As Wojnarowicz got closer to Hujar and deeper into his art, the tone of the conversation with Jean-Pierre began to sound more mournful, and doubt crept in. In January, 1982, he wrote, “Please be patient with me.” There are no letters from March 18th to June, 1982, included in the volume. According to Carr’s biography, Delage slept with one of Wojnarowicz’s friends in Paris around this time. “Dear Jean Pierre” contains Wojnarowicz’s hurt reaction in one of the last letters in the collection: “I can not think about living with you at this time. I need to solve my problems with my work and my life.” The problems with work, at least, were good ones to have: on June 11, 1982, Wojnarowicz appeared in a group show at the Alexander Milliken Gallery on Prince Street with Jean-Michel Basquiat, Francesco Clemente, David Hockney, and other art stars, which led to his first solo show in December of that year.

This pre-aids arcadia didn’t last.
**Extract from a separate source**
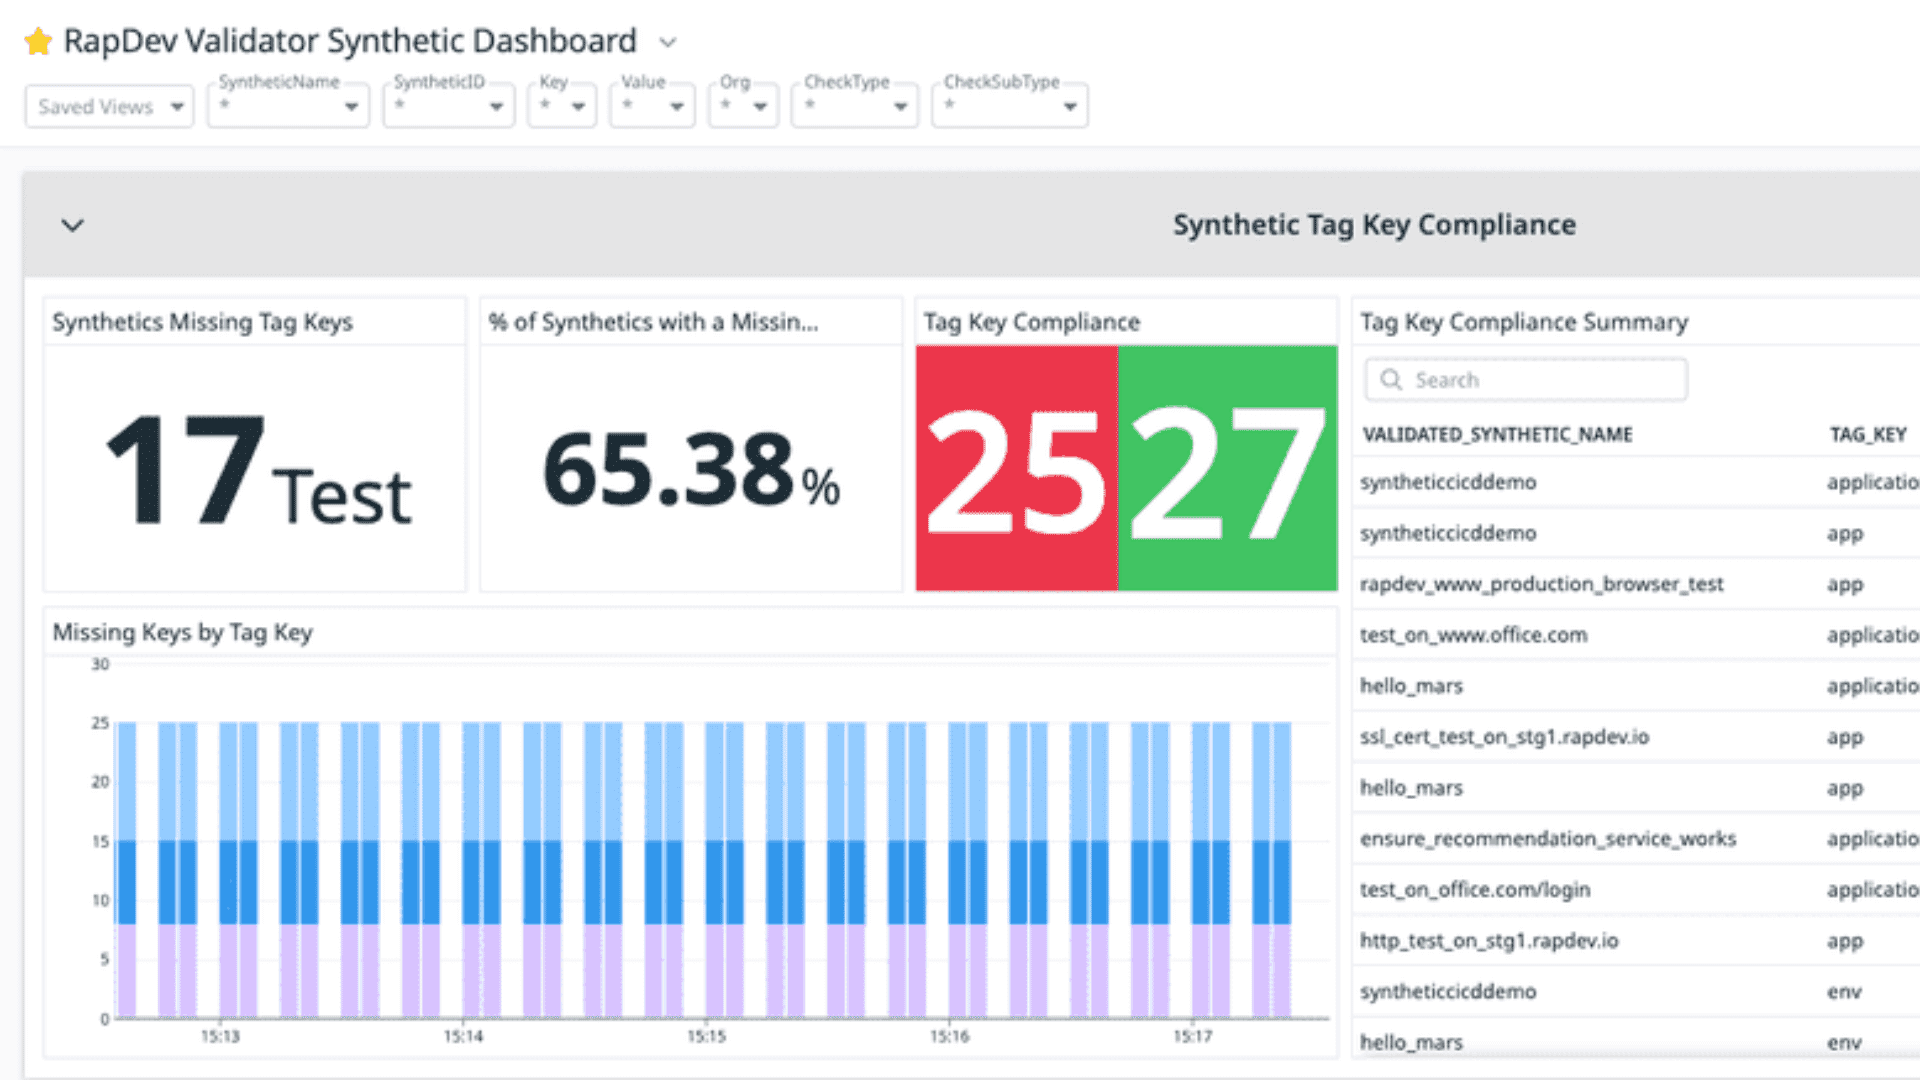The width and height of the screenshot is (1920, 1080).
Task: Open the SyntheticID filter dropdown
Action: coord(449,107)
Four months after that solo show, and right around the time that “Dear Jean Pierre” closes, Larry Kramer published “1,112 and Counting,” the first clarion warning: “Why isn’t every gay man in this city so scared shitless that he is screaming for action? Does every gay man in New York want to die?” The lone, oblique reference to the epidemic in the correspondence appears in a coda to “Dear Jean Pierre” from September, 1991, nine months before Wojnarowicz’s death. By that time, he had been largely consumed by the political and medical emergency of aids. He sent Jean-Pierre a card, a dispatch from a different world, referring to “a lot of different illnesses.” He wrote, “I don’t have much energy. I take a walk every day if I can. It’s difficult inside my head—I wish I could get a reprieve from these sensations and isolation.”
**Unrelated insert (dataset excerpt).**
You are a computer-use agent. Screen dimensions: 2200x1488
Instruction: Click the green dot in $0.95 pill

Wojnarowicz found reprieve in art and activism, but a comment he made to Zoe Leonard in 1989 suggests the trajectory that he could have taken in a better world. As Carr recounts in “Fire in the Belly,” Leonard asked Wojnarowicz to look at her aerial photographs, dreamy black-and-white images of feathery clouds. She was worried that the work was at odds with her activism around the aids crisis. Wojnarowicz told her not to worry: “We’re being angry and complaining because we have to, but where we want to go is back to beauty.” Of course, there’s beauty in Wojnarowicz’s political art, a quality deepened by seeing the artist in love in “Dear Jean Pierre.” The book is yet another monument to the incalculable lost potential of the aids epidemic. But it’s also a joyful reclamation of an epoch of discovery in Wojnarowicz’s art—and in the lives of its subjects, who, it is clear, were deeply affected by their time together. Speaking to a reporter about the P.P.O.W. exhibition, Delage said of his Wojnarowicz archive, “I keep it like sacred things.”